SUPPLIED MATERIAL below:

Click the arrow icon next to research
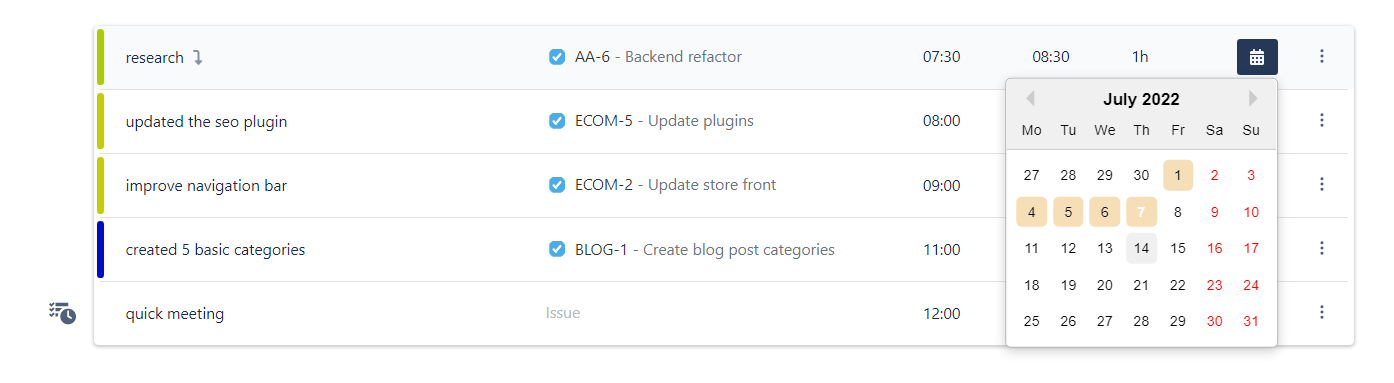 point(198,58)
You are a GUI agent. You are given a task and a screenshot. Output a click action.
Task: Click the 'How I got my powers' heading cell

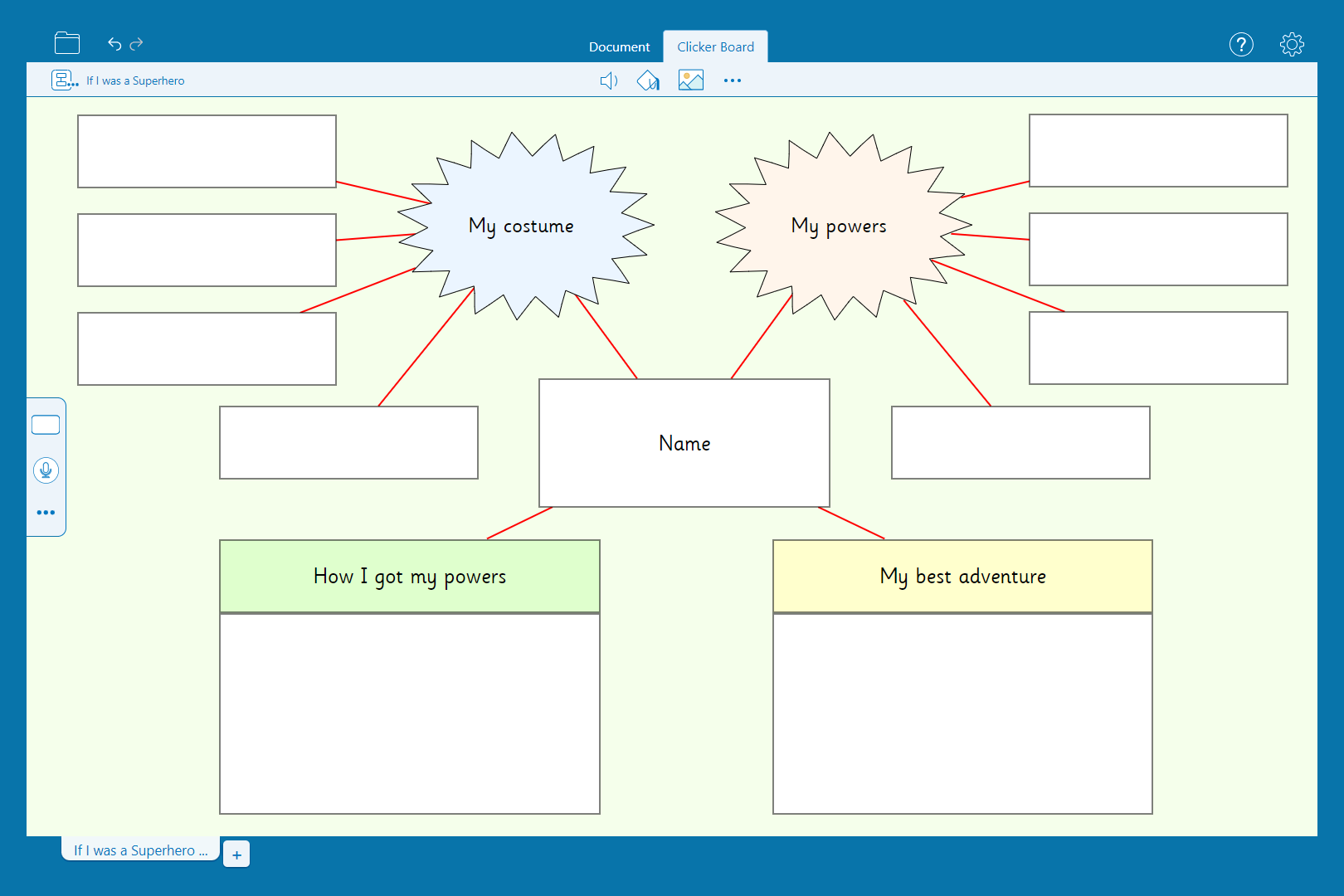coord(410,577)
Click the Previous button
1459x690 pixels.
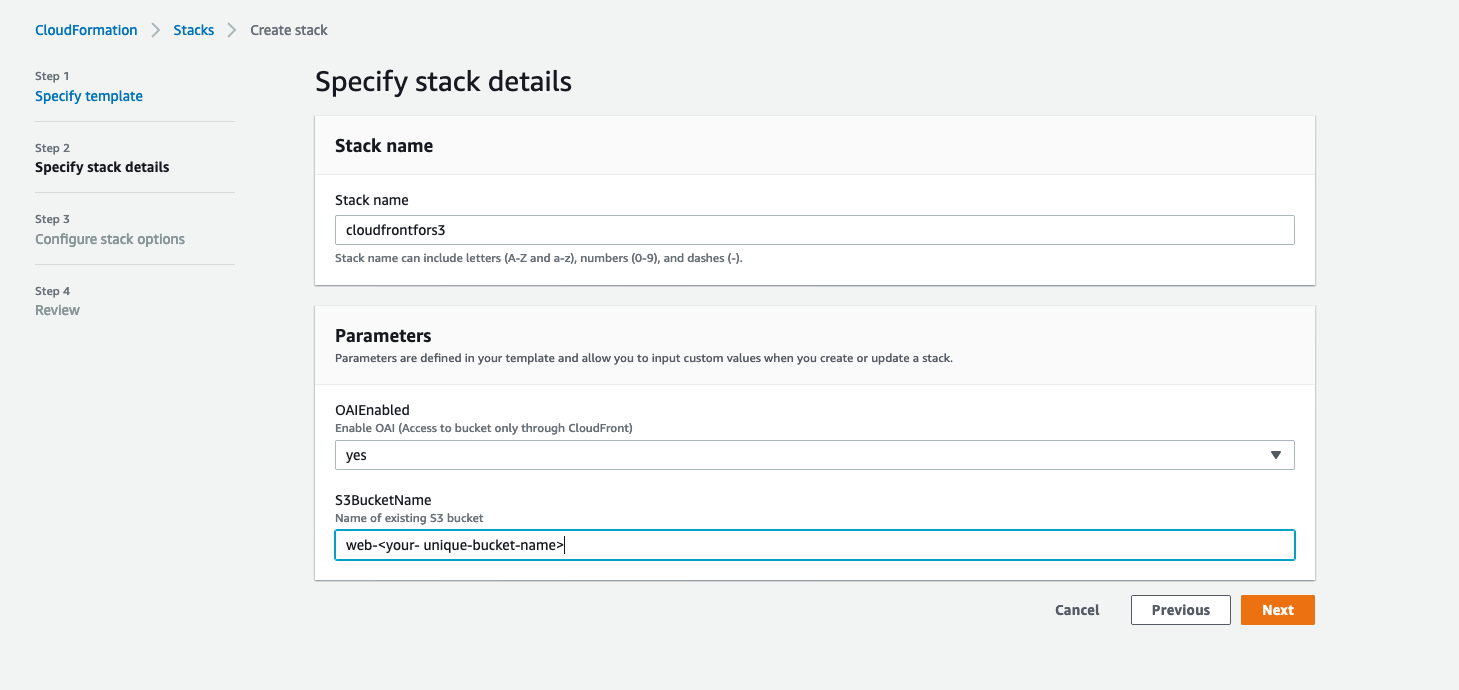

End of SUPPLIED MATERIAL.

▶ **HOW TO COMPLETE THIS TASK**:
Return exactly the lines that begin with the one containing "You are a GUI" and end with the final line of the data above; include no pictures.

▶ **RESPONSE TO THIS EXERCISE**:
You are a GUI agent. You are given a task and a screenshot. Output a click action.
Task: Click the 'How I got my powers' heading cell

coord(410,577)
Click the Previous button
1459x690 pixels.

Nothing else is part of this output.